El ministro de Relaciones Exteriores de Bahréin, jeque Bin Khalid Ahmed Al-Khalifa, acusó hoy a Qatar de causar una escalada militar en el Golfo Pérsico, con su negativa a retirar las tropas turcas de su territorio.
En un mensaje en su cuenta de Twitter, el canciller de Bahréin subrayó que la disputa de Qatar con potencias regionales es diplomática y está orientada a la seguridad y no militar, aunque Doha la ha enfilado hacia ese rumbo, según un reporte del sitio Arab News.
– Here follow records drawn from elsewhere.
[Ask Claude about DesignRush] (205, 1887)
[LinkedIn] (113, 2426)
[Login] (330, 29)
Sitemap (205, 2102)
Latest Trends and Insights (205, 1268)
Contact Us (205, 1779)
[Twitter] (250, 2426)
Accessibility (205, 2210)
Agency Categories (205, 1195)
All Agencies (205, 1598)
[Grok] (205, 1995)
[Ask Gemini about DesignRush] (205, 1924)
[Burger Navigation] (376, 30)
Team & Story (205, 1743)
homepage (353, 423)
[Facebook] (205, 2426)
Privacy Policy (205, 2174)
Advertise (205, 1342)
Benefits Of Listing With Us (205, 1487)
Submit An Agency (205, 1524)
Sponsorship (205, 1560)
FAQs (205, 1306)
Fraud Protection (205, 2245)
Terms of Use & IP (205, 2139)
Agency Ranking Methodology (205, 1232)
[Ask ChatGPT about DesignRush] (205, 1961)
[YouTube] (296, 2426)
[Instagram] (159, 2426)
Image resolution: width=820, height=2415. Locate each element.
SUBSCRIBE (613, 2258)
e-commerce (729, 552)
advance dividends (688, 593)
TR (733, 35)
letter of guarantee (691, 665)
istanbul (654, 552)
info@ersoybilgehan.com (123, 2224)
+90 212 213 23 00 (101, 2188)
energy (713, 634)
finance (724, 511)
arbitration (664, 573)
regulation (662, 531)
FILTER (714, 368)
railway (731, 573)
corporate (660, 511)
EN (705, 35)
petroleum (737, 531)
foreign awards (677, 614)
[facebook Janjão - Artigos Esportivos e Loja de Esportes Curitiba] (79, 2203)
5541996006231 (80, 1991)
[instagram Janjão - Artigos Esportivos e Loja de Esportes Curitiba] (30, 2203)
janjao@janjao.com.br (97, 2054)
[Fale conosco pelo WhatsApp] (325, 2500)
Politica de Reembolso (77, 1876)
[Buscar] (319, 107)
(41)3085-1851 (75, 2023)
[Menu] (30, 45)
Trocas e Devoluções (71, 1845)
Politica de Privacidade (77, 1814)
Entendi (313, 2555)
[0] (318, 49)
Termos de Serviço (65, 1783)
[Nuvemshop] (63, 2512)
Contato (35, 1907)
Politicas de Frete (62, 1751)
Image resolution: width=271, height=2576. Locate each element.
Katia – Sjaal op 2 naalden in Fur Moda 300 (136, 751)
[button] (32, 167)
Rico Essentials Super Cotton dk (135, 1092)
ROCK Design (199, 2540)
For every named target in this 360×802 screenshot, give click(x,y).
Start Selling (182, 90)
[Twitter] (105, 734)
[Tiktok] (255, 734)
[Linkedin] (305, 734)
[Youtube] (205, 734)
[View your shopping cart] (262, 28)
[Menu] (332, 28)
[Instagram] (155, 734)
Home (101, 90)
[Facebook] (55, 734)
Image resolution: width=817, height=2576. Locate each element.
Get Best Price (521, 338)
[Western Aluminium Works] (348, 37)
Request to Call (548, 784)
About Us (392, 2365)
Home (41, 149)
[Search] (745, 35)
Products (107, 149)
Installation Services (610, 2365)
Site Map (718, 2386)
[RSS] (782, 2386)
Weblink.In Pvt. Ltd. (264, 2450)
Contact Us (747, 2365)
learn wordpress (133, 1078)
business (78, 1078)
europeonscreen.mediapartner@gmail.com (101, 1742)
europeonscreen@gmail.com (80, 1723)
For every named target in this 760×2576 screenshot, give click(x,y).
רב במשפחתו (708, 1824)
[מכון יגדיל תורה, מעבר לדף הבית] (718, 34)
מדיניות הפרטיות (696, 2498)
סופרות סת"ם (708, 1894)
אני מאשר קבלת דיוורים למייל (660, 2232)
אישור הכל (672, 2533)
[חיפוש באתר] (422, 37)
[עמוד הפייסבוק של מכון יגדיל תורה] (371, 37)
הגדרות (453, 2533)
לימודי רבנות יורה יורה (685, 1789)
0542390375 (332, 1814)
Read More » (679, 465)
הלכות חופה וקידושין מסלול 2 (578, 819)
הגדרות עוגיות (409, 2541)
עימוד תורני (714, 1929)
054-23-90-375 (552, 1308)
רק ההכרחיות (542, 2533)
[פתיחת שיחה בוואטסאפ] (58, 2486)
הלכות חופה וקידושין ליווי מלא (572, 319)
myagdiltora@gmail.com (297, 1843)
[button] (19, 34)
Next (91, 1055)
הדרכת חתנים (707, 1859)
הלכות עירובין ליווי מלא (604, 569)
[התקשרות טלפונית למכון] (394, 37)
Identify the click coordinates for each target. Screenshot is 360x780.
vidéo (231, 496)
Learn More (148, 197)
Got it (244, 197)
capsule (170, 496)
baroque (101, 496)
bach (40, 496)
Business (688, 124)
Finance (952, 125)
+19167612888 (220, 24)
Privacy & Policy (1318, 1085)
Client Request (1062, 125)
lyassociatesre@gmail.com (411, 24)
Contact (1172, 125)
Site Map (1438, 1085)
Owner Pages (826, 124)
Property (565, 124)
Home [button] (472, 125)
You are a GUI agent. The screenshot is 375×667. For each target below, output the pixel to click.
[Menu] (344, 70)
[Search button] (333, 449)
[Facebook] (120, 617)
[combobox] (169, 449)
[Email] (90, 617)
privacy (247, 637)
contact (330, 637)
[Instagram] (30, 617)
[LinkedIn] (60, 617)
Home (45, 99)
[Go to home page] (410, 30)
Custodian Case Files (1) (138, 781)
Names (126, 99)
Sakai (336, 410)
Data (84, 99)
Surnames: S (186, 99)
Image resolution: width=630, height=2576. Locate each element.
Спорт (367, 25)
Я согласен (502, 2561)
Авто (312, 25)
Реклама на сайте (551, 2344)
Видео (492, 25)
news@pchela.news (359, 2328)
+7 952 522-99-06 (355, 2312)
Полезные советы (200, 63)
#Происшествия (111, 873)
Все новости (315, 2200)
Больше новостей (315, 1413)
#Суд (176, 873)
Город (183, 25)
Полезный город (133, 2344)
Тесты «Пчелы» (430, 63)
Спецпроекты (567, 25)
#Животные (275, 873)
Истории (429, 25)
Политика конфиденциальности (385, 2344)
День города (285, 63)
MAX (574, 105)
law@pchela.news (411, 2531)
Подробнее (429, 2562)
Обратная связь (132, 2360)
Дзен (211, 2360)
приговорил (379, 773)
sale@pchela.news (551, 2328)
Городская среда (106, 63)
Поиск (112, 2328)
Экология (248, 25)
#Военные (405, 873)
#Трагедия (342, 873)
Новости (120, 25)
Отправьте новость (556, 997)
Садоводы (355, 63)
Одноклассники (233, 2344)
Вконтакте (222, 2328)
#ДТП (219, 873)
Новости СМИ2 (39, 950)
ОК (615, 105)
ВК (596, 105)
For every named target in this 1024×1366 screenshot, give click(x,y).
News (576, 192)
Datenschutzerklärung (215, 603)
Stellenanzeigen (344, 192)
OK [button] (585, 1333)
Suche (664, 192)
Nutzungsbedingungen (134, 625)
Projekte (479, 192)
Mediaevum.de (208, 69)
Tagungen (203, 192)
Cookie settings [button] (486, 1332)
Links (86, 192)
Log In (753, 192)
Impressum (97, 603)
«Qatar ha creado una escalada militar con la incorporación de ejércitos extranjeros y sus vehículos blindados”, destacó el canciller sin mencionar abiertamente a Turquía, que ante la crisis diplomática qatarí decidió aumentar sus tropas en la base militar que tiene en el emirato árabe.
El pasado 5 de junio, Arabia Saudita, Bahréin, Emiratos Árabes Unidos (EAU) y Egipto anunciaron el rompimiento de sus relaciones diplomáticas con Qatar, acusándolo de financiar a grupos terroristas y promover la ideología extremista, lo que condujo a otros países de la región a adoptar medidas similares.
Pese a que Qatar niega enérgicamente las acusaciones de que apoya el terrorismo y las considera injustificadas, las potencias árabes emitieron el fin de semana una lista con una serie de condiciones para restablecer sus relaciones diplomáticas.
Entre las demandas exigidas a Qatar, se incluyen el cierre de la cadena de televisión Al Yazira, la cancelación inmediata del establecimiento de una base militar turca en territorio qatarí y la extradición de terroristas.
Además, los países árabes exigen a Qatar cortar todo vínculo con grupos vinculados con el extremismo como Hermandad Musulmana de Egipto, la milicia chiíta libanesa Hezbolá, así como con la red Al Qaeda y el extremista Estado Islámico (EI).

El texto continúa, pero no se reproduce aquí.